“Never Mind The Bollocks Here’s The Sex Pistols” is the most important record made in my lifetime; It’s the greatest rock ‘n’ roll record made in my lifetime; you can disagree with me if you want, but you’re wrong; you can trot out the “but they can’t play” BS if you like, it just tells me you’re not listening. “Never Mind The Bollocks…” changed EVERYTHING ! Without “Never Mind The Bollocks…” specifically and Punk Rock in general the musical landscape we have today would be very, very different. I can only offer in evidence of its importance to me that I own 3 copies, a 1977 blue label Virgin issue, the 1978 Picture Disc release and the 25th Anniversary limited edition on Pink vinyl. One of a few albums important enough to me that I own multiple copies of them.

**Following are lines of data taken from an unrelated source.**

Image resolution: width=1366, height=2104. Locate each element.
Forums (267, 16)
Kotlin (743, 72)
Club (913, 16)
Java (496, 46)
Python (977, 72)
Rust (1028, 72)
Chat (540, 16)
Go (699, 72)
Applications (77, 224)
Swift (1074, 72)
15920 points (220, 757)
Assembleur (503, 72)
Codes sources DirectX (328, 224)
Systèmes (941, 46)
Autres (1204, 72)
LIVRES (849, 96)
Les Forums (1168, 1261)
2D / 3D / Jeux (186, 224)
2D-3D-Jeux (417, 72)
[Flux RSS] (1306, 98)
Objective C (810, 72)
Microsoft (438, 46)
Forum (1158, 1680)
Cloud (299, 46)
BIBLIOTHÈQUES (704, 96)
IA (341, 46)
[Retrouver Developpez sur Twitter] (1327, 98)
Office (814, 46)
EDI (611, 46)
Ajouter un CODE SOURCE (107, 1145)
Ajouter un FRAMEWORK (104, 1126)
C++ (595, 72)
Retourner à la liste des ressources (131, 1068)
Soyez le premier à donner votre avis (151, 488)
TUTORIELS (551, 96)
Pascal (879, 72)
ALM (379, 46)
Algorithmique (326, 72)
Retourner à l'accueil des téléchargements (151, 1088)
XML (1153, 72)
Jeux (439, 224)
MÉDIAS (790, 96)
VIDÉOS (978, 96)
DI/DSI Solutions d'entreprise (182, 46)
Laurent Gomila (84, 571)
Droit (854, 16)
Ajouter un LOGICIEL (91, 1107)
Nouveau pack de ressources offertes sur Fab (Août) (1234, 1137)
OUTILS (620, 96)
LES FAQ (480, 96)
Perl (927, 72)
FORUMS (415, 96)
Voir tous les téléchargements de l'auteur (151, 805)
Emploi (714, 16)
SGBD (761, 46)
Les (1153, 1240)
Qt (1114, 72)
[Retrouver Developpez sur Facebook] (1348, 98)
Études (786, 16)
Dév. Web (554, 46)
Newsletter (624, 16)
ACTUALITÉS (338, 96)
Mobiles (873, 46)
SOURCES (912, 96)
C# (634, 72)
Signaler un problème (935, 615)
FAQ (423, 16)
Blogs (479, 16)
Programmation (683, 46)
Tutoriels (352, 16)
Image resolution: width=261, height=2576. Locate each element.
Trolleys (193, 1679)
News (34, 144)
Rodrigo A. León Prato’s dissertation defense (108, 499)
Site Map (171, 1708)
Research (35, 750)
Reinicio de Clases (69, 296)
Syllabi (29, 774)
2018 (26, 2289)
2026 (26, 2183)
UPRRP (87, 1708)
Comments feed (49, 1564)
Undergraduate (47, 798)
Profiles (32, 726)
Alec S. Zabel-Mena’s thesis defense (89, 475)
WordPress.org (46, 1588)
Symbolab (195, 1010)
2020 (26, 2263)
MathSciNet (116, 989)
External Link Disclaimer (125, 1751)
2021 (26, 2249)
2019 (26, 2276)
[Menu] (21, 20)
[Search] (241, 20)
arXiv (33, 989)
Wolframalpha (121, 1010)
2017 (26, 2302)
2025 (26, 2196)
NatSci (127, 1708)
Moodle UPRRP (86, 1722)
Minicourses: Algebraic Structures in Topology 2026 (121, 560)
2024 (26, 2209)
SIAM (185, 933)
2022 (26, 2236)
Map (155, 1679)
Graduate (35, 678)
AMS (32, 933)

Today feels very much like 1976 inasmuch as the charts are full of soulless, harmless, moronic pap…wallpaper music, it’s just there but it doesn’t rock the boat, it just exists for its short lifespsan and then, rightly, is forgottngen about. Let me remind you of some of the big hits of 1976…Pussycat “Mississippi”, Mike Oldfield “In Dulce Jubilo”, Slik “Forever And Ever”, CW McCall “Convoy”, Laurie Lingo & The Dipsticks “Convoy GB” (FFS!), The Wurzels “Combine Harvester”, David Dundas “Jeans On”, Rick Dees & His Cast of Idiots “Disco Duck”, Paul Nicholas “Dancing With The Captain”…fuck me is it any surprise Punk Rock happened !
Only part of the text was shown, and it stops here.